Goal of the exercise: For this exercise, return all the data exactly as it stands.

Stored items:
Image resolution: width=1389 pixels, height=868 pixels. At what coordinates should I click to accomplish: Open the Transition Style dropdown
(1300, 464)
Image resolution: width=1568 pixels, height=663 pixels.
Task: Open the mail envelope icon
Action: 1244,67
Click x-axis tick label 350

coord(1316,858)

Answer box:
Image resolution: width=1389 pixels, height=868 pixels. At what coordinates should I click to accomplish: Open the Transition Style dropdown
(1300, 464)
Image resolution: width=1568 pixels, height=663 pixels.
Task: Open the mail envelope icon
Action: 1244,67
Click x-axis tick label 350

coord(1316,858)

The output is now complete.